**What is being asked**
Your job is to return every line in the data holding the string "Protection".

** Opening Recorded information block **

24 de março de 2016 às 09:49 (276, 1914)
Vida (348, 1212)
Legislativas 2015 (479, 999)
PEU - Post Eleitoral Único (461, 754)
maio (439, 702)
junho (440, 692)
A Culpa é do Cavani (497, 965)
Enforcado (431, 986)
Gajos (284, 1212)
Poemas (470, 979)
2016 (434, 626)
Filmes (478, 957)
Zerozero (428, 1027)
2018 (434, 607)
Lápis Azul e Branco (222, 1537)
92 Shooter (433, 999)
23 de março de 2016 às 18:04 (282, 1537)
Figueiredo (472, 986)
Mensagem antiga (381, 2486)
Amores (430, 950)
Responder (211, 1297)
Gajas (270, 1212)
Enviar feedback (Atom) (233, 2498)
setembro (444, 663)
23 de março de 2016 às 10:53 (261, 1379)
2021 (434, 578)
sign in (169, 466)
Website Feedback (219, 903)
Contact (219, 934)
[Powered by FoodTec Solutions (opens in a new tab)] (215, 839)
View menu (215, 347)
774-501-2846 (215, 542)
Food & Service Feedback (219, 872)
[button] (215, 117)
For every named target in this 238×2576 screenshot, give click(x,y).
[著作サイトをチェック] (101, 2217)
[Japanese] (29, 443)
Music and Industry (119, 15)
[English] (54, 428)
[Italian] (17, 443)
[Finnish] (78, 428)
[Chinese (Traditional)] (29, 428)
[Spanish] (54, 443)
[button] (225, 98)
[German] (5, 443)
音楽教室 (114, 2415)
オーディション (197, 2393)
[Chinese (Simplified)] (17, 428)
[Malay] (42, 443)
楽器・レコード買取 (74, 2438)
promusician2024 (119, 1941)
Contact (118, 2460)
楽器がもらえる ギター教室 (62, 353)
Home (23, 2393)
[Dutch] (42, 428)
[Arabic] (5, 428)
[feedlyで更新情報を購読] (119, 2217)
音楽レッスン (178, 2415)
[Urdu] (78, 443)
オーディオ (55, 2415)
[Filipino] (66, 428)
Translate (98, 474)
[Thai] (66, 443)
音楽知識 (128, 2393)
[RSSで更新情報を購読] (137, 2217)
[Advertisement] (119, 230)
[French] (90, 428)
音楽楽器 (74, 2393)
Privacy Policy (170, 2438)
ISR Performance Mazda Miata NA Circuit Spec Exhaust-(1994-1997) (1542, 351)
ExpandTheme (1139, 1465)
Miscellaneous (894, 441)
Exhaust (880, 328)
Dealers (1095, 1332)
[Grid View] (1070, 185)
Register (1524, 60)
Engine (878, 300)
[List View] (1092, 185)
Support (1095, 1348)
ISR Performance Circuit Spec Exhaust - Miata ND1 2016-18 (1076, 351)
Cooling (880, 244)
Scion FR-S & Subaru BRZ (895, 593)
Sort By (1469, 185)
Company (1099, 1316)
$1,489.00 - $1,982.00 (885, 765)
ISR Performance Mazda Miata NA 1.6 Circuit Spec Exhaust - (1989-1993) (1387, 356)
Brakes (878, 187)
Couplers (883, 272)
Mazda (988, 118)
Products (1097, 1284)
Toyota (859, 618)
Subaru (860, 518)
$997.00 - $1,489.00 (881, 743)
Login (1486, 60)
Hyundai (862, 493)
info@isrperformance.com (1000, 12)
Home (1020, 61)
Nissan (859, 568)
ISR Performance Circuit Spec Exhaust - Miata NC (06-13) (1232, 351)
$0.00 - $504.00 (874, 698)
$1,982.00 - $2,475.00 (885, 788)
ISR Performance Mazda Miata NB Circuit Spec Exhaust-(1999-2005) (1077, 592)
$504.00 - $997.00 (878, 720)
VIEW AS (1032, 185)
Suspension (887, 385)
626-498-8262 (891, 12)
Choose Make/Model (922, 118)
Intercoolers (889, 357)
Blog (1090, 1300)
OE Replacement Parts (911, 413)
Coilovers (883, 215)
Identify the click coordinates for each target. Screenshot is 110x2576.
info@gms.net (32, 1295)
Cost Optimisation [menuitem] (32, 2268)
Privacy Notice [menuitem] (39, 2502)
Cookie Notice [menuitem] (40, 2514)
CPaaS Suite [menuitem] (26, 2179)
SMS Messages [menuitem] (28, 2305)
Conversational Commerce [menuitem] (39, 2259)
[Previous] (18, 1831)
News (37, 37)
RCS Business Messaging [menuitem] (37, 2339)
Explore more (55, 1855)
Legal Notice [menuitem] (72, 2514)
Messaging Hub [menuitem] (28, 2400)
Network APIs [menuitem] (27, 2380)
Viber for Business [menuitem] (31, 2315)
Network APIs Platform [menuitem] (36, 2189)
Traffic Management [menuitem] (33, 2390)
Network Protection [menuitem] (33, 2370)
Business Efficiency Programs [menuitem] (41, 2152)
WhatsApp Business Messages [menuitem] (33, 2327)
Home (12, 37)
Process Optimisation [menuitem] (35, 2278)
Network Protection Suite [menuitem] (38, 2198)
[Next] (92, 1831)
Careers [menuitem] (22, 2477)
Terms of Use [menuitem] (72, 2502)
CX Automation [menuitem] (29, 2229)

** Closing Recorded information block **

**Reply**
Network Protection [menuitem] (33, 2370)
Network Protection Suite [menuitem] (38, 2198)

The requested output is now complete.